╭─ Raw data

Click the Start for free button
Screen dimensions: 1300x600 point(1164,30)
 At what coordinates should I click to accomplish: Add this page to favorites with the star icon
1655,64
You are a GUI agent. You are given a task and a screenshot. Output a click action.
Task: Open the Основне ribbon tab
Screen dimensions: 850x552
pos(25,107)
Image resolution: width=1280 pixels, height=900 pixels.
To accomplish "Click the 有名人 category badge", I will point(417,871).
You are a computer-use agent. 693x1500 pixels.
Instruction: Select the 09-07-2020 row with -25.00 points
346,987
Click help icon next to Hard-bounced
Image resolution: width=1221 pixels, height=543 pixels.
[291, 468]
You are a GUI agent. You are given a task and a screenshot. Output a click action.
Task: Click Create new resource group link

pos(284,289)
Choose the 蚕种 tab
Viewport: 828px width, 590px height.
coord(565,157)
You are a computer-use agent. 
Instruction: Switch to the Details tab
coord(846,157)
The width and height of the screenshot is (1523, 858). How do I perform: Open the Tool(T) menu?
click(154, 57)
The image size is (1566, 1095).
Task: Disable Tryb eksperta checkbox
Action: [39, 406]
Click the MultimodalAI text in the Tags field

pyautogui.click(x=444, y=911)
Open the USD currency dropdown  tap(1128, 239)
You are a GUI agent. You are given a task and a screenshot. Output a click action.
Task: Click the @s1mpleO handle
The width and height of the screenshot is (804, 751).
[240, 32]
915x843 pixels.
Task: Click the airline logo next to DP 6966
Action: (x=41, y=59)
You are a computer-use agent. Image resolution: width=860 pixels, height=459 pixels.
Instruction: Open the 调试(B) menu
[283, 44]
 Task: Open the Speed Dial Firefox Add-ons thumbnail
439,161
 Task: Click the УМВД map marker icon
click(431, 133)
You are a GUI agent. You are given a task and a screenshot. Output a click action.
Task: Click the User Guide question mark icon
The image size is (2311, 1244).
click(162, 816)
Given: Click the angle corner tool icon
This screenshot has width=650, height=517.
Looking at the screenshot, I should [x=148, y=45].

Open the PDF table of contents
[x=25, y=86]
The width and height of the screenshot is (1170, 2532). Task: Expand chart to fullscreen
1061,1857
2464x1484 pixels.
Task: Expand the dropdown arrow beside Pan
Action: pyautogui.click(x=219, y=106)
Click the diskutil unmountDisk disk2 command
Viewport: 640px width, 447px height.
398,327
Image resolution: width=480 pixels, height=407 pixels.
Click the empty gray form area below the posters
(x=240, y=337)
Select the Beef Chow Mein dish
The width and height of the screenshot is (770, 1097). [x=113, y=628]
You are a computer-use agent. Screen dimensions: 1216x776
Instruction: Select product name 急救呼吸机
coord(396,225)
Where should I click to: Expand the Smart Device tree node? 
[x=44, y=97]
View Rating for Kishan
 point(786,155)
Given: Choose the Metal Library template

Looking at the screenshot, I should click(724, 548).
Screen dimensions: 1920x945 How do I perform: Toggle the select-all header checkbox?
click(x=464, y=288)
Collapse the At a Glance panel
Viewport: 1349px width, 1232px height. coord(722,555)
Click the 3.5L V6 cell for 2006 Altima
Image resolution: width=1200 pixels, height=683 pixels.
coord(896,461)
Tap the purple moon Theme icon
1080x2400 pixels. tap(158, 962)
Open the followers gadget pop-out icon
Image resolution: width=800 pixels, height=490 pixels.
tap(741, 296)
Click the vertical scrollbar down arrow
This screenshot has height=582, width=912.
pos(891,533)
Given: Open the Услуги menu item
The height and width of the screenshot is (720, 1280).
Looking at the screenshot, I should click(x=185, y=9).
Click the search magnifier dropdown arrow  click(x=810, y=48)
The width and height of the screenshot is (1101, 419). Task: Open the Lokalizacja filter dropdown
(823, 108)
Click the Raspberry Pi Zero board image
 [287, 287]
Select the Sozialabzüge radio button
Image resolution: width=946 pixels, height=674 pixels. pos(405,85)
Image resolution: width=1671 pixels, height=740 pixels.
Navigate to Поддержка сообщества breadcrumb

╰─

Problem: Give all of the lines above as a JSON list of strings, one string for each line, omitting blank lines.

Output:
[
  "Click the Start for free button",
  "Screen dimensions: 1300x600 point(1164,30)",
  " At what coordinates should I click to accomplish: Add this page to favorites with the star icon",
  "1655,64",
  "You are a GUI agent. You are given a task and a screenshot. Output a click action.",
  "Task: Open the Основне ribbon tab",
  "Screen dimensions: 850x552",
  "pos(25,107)",
  "Image resolution: width=1280 pixels, height=900 pixels.",
  "To accomplish \"Click the 有名人 category badge\", I will point(417,871).",
  "You are a computer-use agent. 693x1500 pixels.",
  "Instruction: Select the 09-07-2020 row with -25.00 points",
  "346,987",
  "Click help icon next to Hard-bounced",
  "Image resolution: width=1221 pixels, height=543 pixels.",
  "[291, 468]",
  "You are a GUI agent. You are given a task and a screenshot. Output a click action.",
  "Task: Click Create new resource group link",
  "pos(284,289)",
  "Choose the 蚕种 tab",
  "Viewport: 828px width, 590px height.",
  "coord(565,157)",
  "You are a computer-use agent. ",
  "Instruction: Switch to the Details tab",
  "coord(846,157)",
  "The width and height of the screenshot is (1523, 858). How do I perform: Open the Tool(T) menu?",
  "click(154, 57)",
  "The image size is (1566, 1095).",
  "Task: Disable Tryb eksperta checkbox",
  "Action: [39, 406]",
  "Click the MultimodalAI text in the Tags field",
  "pyautogui.click(x=444, y=911)",
  "Open the USD currency dropdown  tap(1128, 239)",
  "You are a GUI agent. You are given a task and a screenshot. Output a click action.",
  "Task: Click the @s1mpleO handle",
  "The width and height of the screenshot is (804, 751).",
  "[240, 32]",
  "915x843 pixels.",
  "Task: Click the airline logo next to DP 6966",
  "Action: (x=41, y=59)",
  "You are a computer-use agent. Image resolution: width=860 pixels, height=459 pixels.",
  "Instruction: Open the 调试(B) menu",
  "[283, 44]",
  " Task: Open the Speed Dial Firefox Add-ons thumbnail",
  "439,161",
  " Task: Click the УМВД map marker icon",
  "click(431, 133)",
  "You are a GUI agent. You are given a task and a screenshot. Output a click action.",
  "Task: Click the User Guide question mark icon",
  "The image size is (2311, 1244).",
  "click(162, 816)",
  "Given: Click the angle corner tool icon",
  "This screenshot has width=650, height=517.",
  "Looking at the screenshot, I should [x=148, y=45].",
  "Open the PDF table of contents",
  "[x=25, y=86]",
  "The width and height of the screenshot is (1170, 2532). Task: Expand chart to fullscreen",
  "1061,1857",
  "2464x1484 pixels.",
  "Task: Expand the dropdown arrow beside Pan",
  "Action: pyautogui.click(x=219, y=106)",
  "Click the diskutil unmountDisk disk2 command",
  "Viewport: 640px width, 447px height.",
  "398,327",
  "Image resolution: width=480 pixels, height=407 pixels.",
  "Click the empty gray form area below the posters",
  "(x=240, y=337)",
  "Select the Beef Chow Mein dish",
  "The width and height of the screenshot is (770, 1097). [x=113, y=628]",
  "You are a computer-use agent. Screen dimensions: 1216x776",
  "Instruction: Select product name 急救呼吸机",
  "coord(396,225)",
  "Where should I click to: Expand the Smart Device tree node? ",
  "[x=44, y=97]",
  "View Rating for Kishan",
  " point(786,155)",
  "Given: Choose the Metal Library template",
  "Looking at the screenshot, I should click(724, 548).",
  "Screen dimensions: 1920x945 How do I perform: Toggle the select-all header checkbox?",
  "click(x=464, y=288)",
  "Collapse the At a Glance panel",
  "Viewport: 1349px width, 1232px height. coord(722,555)",
  "Click the 3.5L V6 cell for 2006 Altima",
  "Image resolution: width=1200 pixels, height=683 pixels.",
  "coord(896,461)",
  "Tap the purple moon Theme icon",
  "1080x2400 pixels. tap(158, 962)",
  "Open the followers gadget pop-out icon",
  "Image resolution: width=800 pixels, height=490 pixels.",
  "tap(741, 296)",
  "Click the vertical scrollbar down arrow",
  "This screenshot has height=582, width=912.",
  "pos(891,533)",
  "Given: Open the Услуги menu item",
  "The height and width of the screenshot is (720, 1280).",
  "Looking at the screenshot, I should click(x=185, y=9).",
  "Click the search magnifier dropdown arrow  click(x=810, y=48)",
  "The width and height of the screenshot is (1101, 419). Task: Open the Lokalizacja filter dropdown",
  "(823, 108)",
  "Click the Raspberry Pi Zero board image",
  " [287, 287]",
  "Select the Sozialabzüge radio button",
  "Image resolution: width=946 pixels, height=674 pixels. pos(405,85)",
  "Image resolution: width=1671 pixels, height=740 pixels.",
  "Navigate to Поддержка сообщества breadcrumb"
]